Examine the various duties and trades performed by slaves (e.g., agricultural work, painting, carpentry, tailoring, domestic service, blacksmithing, transportation).

Benchmark Clarifications: Clarification 1: Instruction includes how slaves developed skills which, in some instances, could be applied for their personal benefit.

Clarification 1 is the only clarification added to SS.68.AA.2.3.

So are a particular group of white people paranoid that present-day African American youth will rise up if they are given an accurate and complete picture of slavery and other, similar atrocities committed by “essentially white men”?
No problem.

They can teach how Robert Smalls learned boat piloting skills which help him and the 6 other enslaved Black men of the crew seize the Planter from the traitorous Confederacy and let them and the Smalls family escape from the "rat hole" of Charleston so 16 people could become free citizens of the United States?

And they can teach how Frederick Douglass' female owner Sophia Auld taught him the alphabet at age 12, before his male owner Hugh Auld convince her that slavery and education were incompatible, and that teaching a slave to read was illegal.

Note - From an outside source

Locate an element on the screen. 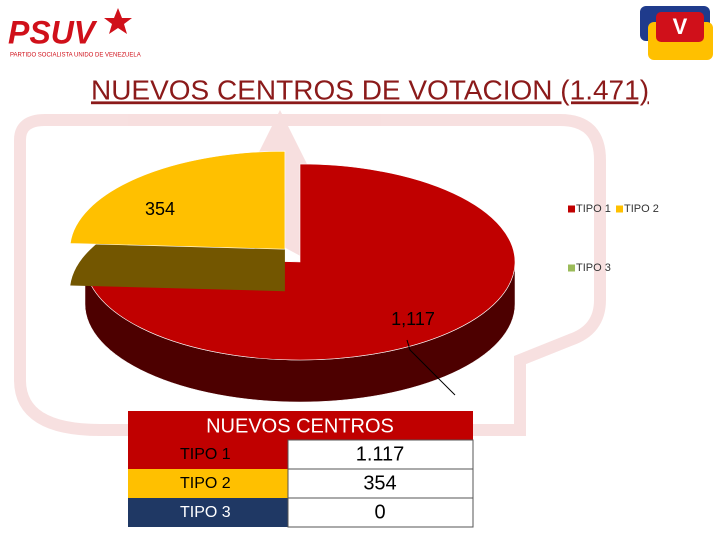  table-header: NUEVOS CENTROS is located at coordinates (300, 426).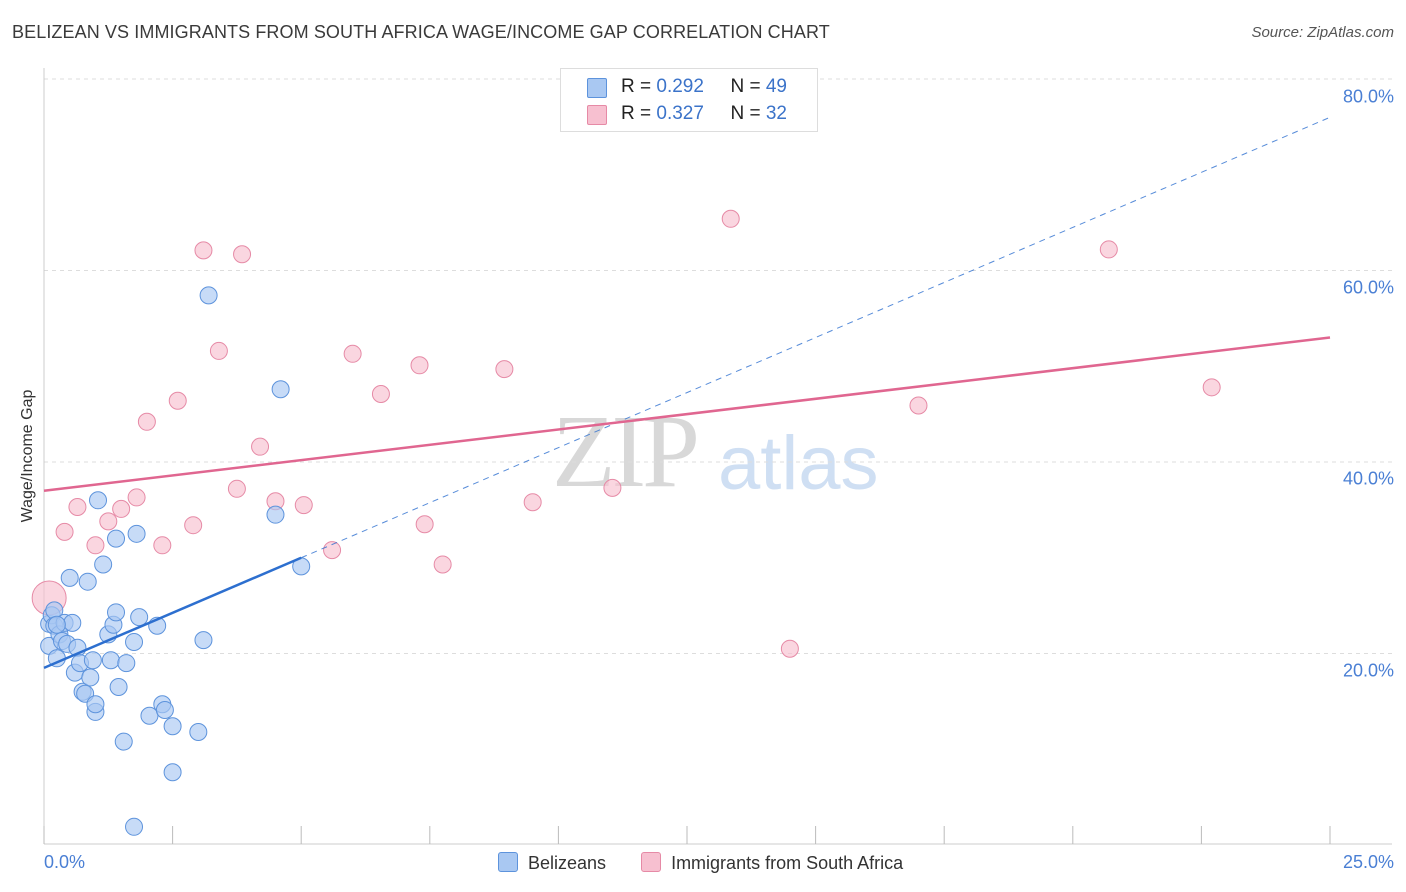 Image resolution: width=1406 pixels, height=892 pixels. What do you see at coordinates (680, 114) in the screenshot?
I see `r-value: 0.327` at bounding box center [680, 114].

This taught Douglass that education was the path to freedom. By a combination of subterfuge and by convincing the local white kids to help him, he learned to read, and teach other slaves to read, leading him on a path towards becoming an author of influential antislavery writings and a national leader of the abolitionist movement.

There's a lot of history like this which fit the requirements of SS.68.AA.2.3. I'm sure it won't be a problem. /s

That would actually be an amazing thing for a Flordia teacher to do.